DETAILS OF SECURITIES TO BE ADMITTED INCLUDING ANY RESTRICTIONS AS TO TRANSFER
OF THE SECURITIES (i.e. where known, number and type of shares, nominal value
and issue price to which it seeks admission and the number and type to be held
as treasury shares):
As at the date of notification the Company has 423,357,327 fully paid ordinary
shares of no par value that will be admitted to AIM. There are no
restrictions as to transfer of the securities.
No shares are held as treasury shares.
CAPITAL TO BE RAISED ON ADMISSION (AND/OR SECONDARY OFFERING) AND ANTICIPATED
MARKET CAPITALISATION ON ADMISSION:
The Company does not intend to raise any capital prior to or concurrent with
admission to AIM.
The market capitalisation on Admission is expected to be approximately A$280
million (being approximately GBP£150 million).

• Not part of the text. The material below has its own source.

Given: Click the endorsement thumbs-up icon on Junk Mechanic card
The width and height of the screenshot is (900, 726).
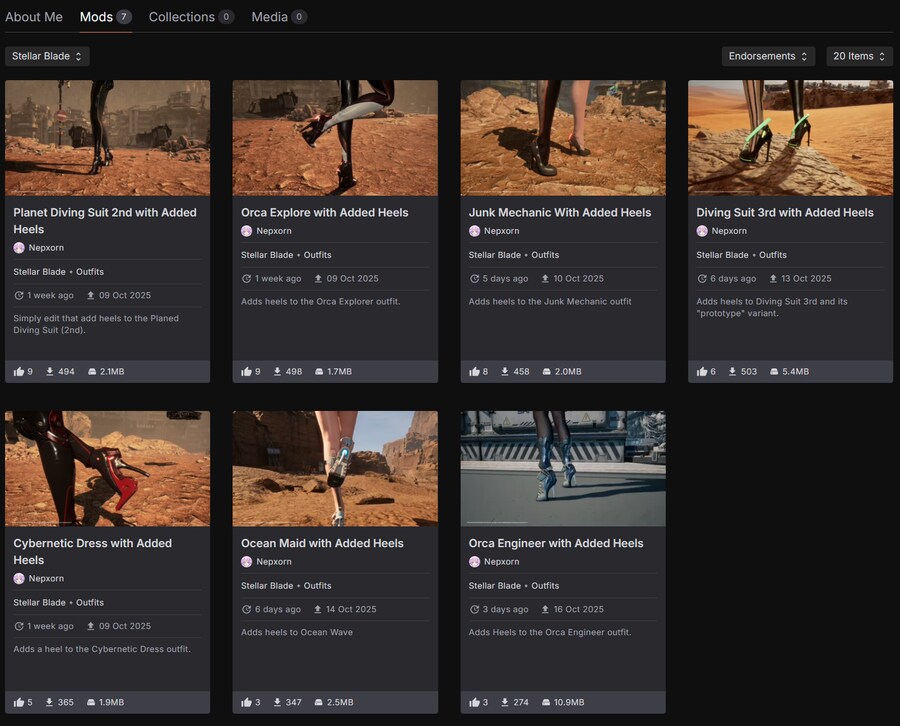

PERCENTAGE OF AIM SECURITIES NOT IN PUBLIC HANDS AT ADMISSION:
19.6%
DETAILS OF ANY OTHER EXCHANGE OR TRADING PLATFORM TO WHICH THE AIM SECURITIES
(OR OTHER SECURITIES OF THE COMPANY) ARE OR WILL BE ADMITTED OR TRADED:
The Company's ordinary shares are listed for trading on the ASX - ticker SVM
FULL NAMES AND FUNCTIONS OF DIRECTORS AND PROPOSED DIRECTORS (underlining the
first name by which each is known or including any other name by which each is
known):
Mr Benjamin Rade Stoikovich - Non-Executive Chairman
Dr Julian Rodney Stephens - Managing Director
Mr Ian Peter Middlemas - Independent Non-Executive Director
Mr Mark Laurence Pearce - Independent Non-Executive Director
The board composition set out above is as will be the case on Admission.
Currently Mr Ian Middlemas holds the role of Independent Non-Executive
Chairman and Mr Ben Stoikovich holds the role of Non-Executive Director.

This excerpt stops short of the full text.